TASK PROMPT: Two lines below mark the span: the one containing "You are a computer-use" and the one containing "Instruction: Go to". Set down both, plus every line between, exactly as they stand, and nothing else.

DATA SHOWN:
>>>>

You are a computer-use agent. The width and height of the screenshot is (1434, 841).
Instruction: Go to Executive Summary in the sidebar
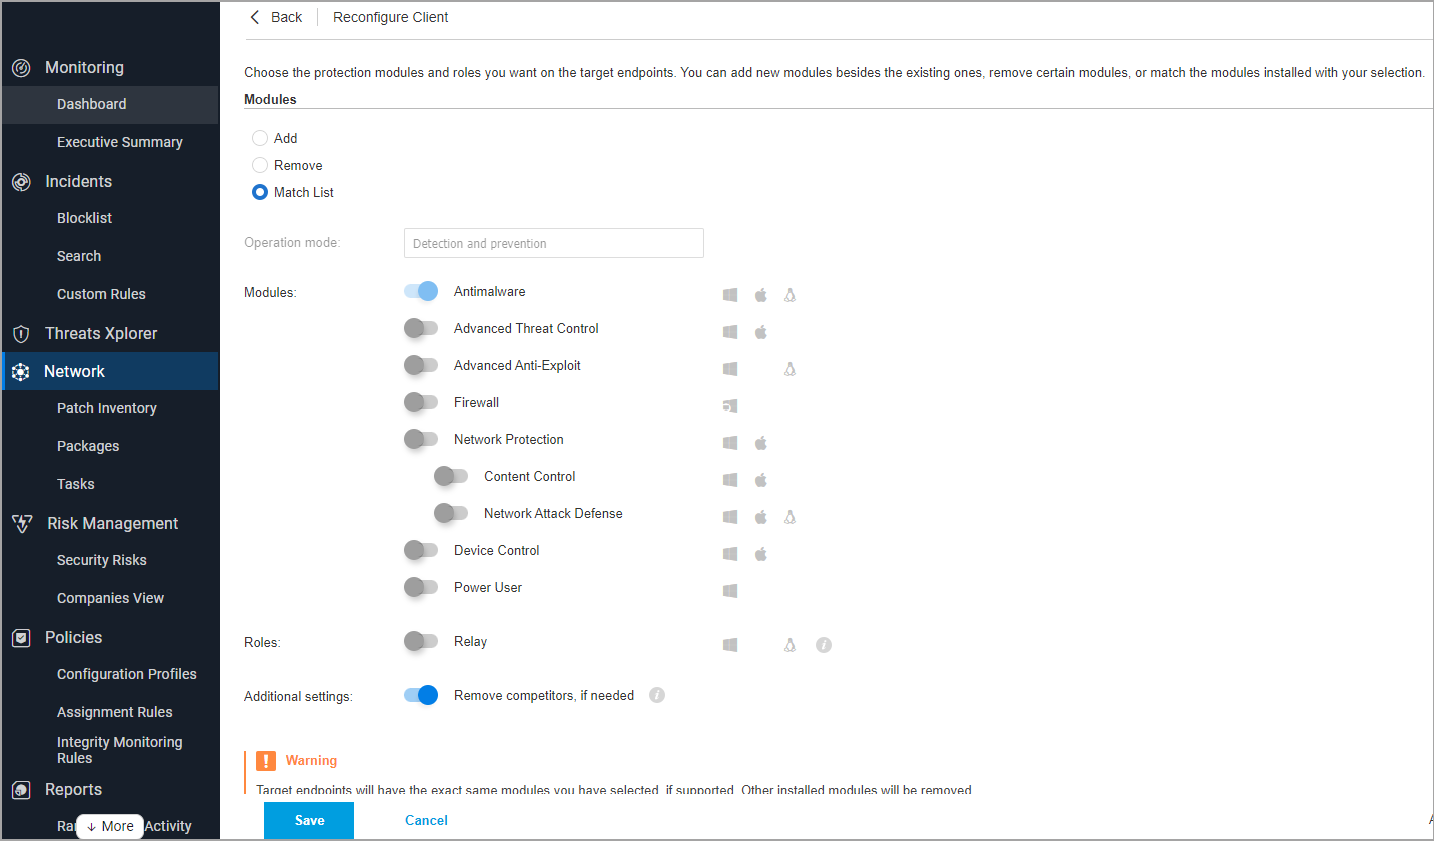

<<<<
>>>>

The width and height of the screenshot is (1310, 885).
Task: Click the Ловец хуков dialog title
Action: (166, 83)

<<<<
>>>>

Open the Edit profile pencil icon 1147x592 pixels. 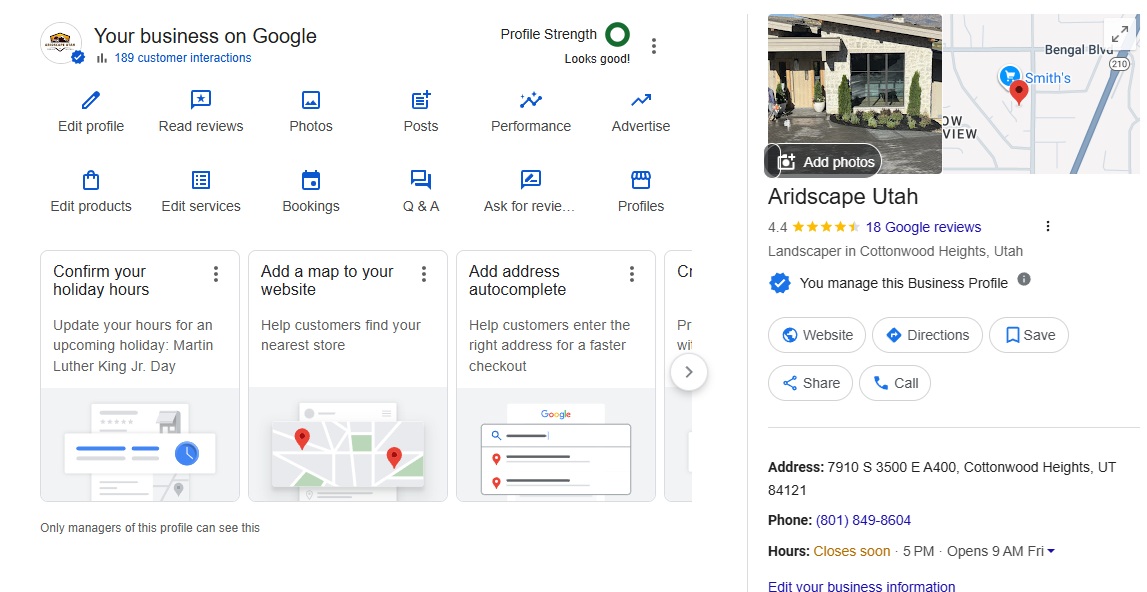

<<<<

ANSWER BELOW:
You are a computer-use agent. The width and height of the screenshot is (1434, 841).
Instruction: Go to Executive Summary in the sidebar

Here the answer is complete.